* _Excerpt provided_
Use Keras to develop a robust NN architecture that can be used to efficiently recognize anomalies in sequences
Suppose that you have a very long list of string sequences, such as a list of amino acid structures (‘PHE-SER-CYS’, ‘GLN-ARG-SER’,…), product serial numbers (‘AB121E’, ‘AB323’, ‘DN176’…), or users UIDs, and you are required to create a validation process of some kind that will detect anomalies in this sequence. An anomaly might be a string that follows a slightly different or unusual format than the others (whether it was created by mistake or on purpose) or just one that is extremely rare. To make things even more interesting, suppose that you don't know what is the correct format or structure that sequences suppose to follow.
This is a relatively common problem (though with an uncommon twist) that many data scientists usually approach using one of the popular unsupervised ML algorithms, such as DBScan, Isolation Forest, etc. Many of these algorithms typically do a good job in finding anomalies or outliers by singling out data points that are relatively far from the others or from areas in which most data points lie. Although autoencoders are also well-known for their anomaly detection capabilities, they work quite differently and are less common when it comes to problems of this sort.
I will leave the explanations of what is exactly an autoencoder to the many insightful and well-written posts, and articles that are freely available online. Very very briefly (and please just read on if this doesn't make sense to you), just like other kinds of ML algorithms, autoencoders learn by creating different representations of data and by measuring how well these representations do in generating an expected outcome; and just like other kinds of neural network, autoencoders learn by creating different layers of such representations that allow them to learn more complex and sophisticated representations of data (which on my view is exactly what makes them superior for a task like ours). Autoencoders are a special form of a neural network, however, because the output that they attempt to generate is a reconstruction of the input they receive. An autoencoder starts with input data (i.e., a set of numbers) and then transforms it in different ways using a set of mathematical operations until it learns the parameters that it ought to use in order to reconstruct the same data (or get very close to it). In this learning process, an autoencoder essentially learns the format rules of the input data. And, that's exactly what makes it perform well as an anomaly detection mechanism in settings like ours.

* _Activity list_
a: Do these statements agree with the anomaly-detection passage? (i) Autoencoders are less common for problems of this sort. (ii) The correct format of the sequences is known in advance. (iii) The output an autoencoder tries to generate is a reconstruction of its input. Answer yes or no for each, and quote the deciding words.
b: Reproduce the stretch of the anomaly-detection passage from "This is a relatively" through "of this sort.".
The items after this point are separate material, unconnected to the anomaly-detection passage.

* _Data_

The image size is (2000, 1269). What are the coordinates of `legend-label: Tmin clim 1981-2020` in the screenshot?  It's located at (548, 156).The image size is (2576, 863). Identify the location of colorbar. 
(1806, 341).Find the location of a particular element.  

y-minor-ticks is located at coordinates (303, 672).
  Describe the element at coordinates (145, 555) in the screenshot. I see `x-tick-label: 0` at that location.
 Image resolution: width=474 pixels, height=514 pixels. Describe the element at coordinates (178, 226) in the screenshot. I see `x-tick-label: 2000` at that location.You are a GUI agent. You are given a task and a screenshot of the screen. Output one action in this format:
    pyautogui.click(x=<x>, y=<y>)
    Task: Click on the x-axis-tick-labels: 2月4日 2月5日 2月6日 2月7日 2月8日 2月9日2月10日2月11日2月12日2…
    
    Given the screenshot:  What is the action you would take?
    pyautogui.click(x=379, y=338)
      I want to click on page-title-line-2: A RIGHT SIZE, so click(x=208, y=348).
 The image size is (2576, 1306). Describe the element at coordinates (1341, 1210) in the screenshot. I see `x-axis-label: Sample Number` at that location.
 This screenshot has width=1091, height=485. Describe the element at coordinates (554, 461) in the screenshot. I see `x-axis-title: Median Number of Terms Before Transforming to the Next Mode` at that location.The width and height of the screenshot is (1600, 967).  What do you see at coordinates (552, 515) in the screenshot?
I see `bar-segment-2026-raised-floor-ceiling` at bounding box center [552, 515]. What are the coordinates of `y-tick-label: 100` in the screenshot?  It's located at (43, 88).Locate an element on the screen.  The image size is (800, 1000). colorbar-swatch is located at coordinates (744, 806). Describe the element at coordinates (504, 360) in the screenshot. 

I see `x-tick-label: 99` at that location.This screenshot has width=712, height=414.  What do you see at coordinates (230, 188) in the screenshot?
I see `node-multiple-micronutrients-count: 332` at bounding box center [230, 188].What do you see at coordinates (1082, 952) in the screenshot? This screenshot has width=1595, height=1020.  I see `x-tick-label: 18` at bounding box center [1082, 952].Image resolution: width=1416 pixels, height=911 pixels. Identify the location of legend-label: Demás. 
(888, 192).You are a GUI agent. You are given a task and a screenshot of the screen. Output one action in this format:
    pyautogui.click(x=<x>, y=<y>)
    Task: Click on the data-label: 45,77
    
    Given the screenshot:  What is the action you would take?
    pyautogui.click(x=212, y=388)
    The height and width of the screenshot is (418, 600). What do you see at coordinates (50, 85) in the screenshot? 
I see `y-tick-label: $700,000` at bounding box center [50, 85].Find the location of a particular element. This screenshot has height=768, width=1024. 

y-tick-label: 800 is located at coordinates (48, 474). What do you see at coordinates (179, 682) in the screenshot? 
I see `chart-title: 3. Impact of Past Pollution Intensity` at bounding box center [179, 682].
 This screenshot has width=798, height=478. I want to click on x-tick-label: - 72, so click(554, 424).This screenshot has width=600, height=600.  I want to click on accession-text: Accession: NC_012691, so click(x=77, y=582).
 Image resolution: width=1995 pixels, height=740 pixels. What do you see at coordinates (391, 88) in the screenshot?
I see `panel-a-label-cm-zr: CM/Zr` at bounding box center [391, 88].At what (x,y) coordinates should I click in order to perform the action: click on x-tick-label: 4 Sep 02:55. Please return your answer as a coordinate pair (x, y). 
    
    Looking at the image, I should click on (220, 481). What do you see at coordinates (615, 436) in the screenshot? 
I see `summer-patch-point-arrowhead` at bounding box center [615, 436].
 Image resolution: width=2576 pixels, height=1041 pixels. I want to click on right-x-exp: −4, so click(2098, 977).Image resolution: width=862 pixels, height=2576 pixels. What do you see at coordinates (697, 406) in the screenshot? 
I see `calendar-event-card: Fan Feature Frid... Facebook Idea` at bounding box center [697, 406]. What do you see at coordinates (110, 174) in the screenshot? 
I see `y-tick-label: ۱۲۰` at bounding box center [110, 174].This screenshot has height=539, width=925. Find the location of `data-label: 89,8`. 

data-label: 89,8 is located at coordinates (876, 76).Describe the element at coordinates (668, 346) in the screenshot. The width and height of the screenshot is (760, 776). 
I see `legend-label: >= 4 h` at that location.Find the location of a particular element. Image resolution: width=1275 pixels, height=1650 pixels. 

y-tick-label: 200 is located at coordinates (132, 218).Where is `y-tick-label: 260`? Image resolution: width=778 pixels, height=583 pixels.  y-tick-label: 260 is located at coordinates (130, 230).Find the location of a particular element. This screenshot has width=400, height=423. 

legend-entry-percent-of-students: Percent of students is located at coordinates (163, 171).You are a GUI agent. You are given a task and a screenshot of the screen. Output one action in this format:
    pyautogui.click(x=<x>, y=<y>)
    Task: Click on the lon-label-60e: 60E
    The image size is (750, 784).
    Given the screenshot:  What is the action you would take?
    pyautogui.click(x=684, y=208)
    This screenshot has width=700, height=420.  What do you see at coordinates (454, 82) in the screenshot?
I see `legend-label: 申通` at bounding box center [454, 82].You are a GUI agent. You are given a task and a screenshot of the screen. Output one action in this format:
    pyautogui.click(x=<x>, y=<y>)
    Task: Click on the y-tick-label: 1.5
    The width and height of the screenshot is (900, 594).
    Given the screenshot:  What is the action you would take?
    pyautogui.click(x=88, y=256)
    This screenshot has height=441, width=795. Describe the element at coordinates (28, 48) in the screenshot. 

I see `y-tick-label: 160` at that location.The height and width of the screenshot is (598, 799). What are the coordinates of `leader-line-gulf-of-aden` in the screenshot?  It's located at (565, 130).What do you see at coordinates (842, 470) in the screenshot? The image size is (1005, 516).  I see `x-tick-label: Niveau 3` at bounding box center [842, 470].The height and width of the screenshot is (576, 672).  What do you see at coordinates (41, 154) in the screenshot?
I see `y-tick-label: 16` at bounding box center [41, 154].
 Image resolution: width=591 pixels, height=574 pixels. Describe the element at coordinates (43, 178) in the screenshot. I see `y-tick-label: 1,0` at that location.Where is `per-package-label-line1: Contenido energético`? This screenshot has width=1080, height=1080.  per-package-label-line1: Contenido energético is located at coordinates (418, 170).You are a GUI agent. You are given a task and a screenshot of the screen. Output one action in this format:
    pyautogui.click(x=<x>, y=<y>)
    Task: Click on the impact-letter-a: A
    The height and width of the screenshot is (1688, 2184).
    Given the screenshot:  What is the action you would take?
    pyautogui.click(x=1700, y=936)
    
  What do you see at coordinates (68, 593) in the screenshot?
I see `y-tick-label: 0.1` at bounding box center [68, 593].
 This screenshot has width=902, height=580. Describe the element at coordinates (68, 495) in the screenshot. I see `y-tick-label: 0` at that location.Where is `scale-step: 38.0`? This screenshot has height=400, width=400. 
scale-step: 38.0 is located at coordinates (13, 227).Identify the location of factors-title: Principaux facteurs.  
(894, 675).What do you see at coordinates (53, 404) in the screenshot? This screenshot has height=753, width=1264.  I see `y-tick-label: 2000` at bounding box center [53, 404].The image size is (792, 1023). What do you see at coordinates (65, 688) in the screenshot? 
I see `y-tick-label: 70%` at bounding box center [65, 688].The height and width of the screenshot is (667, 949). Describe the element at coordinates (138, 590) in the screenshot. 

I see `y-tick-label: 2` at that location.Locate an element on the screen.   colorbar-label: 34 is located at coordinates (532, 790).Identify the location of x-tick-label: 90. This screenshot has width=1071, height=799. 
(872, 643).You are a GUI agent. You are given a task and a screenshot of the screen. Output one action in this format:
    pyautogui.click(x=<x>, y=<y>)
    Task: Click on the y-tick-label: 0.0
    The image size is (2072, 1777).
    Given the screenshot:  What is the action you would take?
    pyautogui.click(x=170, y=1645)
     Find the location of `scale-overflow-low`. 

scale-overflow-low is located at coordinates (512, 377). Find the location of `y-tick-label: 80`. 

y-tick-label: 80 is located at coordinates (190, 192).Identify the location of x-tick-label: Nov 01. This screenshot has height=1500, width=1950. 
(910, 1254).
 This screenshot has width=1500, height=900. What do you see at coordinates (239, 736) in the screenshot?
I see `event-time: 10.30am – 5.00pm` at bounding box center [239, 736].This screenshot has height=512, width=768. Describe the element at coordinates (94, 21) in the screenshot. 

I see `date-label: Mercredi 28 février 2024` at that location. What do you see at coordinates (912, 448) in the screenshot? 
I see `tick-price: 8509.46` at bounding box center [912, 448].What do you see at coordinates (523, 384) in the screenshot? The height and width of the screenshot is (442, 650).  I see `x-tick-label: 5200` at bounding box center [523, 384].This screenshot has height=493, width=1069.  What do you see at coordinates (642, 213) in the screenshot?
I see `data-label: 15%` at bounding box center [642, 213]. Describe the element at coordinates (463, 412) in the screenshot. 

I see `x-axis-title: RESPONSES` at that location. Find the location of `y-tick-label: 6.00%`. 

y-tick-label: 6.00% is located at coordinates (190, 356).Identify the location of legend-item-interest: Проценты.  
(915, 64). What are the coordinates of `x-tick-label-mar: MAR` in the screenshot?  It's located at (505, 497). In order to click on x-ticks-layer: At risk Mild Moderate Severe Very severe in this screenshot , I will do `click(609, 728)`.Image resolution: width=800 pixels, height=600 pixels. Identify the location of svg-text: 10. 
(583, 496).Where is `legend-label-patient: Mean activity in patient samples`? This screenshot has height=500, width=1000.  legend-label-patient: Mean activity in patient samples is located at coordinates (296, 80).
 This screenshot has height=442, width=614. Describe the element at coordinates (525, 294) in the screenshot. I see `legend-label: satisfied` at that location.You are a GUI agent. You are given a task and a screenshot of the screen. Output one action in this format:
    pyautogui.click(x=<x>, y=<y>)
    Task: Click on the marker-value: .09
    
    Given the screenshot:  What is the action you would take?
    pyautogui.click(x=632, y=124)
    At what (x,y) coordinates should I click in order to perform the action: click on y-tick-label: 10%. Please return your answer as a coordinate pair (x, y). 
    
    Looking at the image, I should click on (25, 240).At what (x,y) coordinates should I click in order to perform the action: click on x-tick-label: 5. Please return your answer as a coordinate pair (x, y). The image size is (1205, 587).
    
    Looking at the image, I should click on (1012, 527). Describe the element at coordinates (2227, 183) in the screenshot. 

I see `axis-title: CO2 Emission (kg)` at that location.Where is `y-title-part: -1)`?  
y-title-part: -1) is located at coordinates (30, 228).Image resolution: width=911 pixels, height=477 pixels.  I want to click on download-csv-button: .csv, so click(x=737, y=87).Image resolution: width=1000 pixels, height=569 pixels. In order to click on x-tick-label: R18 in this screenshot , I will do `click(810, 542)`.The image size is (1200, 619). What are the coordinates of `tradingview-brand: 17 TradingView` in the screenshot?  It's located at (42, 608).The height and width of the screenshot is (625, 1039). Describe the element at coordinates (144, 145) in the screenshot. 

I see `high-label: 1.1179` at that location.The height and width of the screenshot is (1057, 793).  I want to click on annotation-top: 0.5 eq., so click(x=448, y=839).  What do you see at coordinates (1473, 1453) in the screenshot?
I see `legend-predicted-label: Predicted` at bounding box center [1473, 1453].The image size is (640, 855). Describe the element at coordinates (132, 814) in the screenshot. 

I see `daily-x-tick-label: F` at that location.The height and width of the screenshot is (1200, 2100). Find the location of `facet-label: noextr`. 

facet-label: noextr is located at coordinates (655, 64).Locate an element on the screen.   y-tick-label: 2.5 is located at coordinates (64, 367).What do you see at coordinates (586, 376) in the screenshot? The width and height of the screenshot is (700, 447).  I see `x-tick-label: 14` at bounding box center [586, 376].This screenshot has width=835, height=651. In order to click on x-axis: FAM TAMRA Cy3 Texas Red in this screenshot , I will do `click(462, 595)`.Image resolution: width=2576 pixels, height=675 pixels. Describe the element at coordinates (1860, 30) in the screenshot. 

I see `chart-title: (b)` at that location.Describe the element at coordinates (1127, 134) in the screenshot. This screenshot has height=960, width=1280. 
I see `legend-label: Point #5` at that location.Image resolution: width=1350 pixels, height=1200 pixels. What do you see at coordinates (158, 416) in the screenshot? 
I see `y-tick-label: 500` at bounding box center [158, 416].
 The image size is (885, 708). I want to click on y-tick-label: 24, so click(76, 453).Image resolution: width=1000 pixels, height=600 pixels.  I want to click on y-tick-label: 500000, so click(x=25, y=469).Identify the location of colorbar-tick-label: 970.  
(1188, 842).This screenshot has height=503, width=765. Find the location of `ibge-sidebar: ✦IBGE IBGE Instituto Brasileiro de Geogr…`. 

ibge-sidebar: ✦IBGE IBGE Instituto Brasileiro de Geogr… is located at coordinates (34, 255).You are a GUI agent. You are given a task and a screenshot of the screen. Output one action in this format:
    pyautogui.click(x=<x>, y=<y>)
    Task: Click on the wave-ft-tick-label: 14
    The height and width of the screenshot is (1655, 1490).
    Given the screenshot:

* _Replies_
a:
(i) Yes: "they work quite differently and are less common when it comes to problems of this sort"
(ii) No: "suppose that you don't know what is the correct format or structure that sequences suppose to follow"
(iii) Yes: "the output that they attempt to generate is a reconstruction of the input they receive"

b:
This is a relatively common problem (though with an uncommon twist) that many data scientists usually approach using one of the popular unsupervised ML algorithms, such as DBScan, Isolation Forest, etc. Many of these algorithms typically do a good job in finding anomalies or outliers by singling out data points that are relatively far from the others or from areas in which most data points lie. Although autoencoders are also well-known for their anomaly detection capabilities, they work quite differently and are less common when it comes to problems of this sort.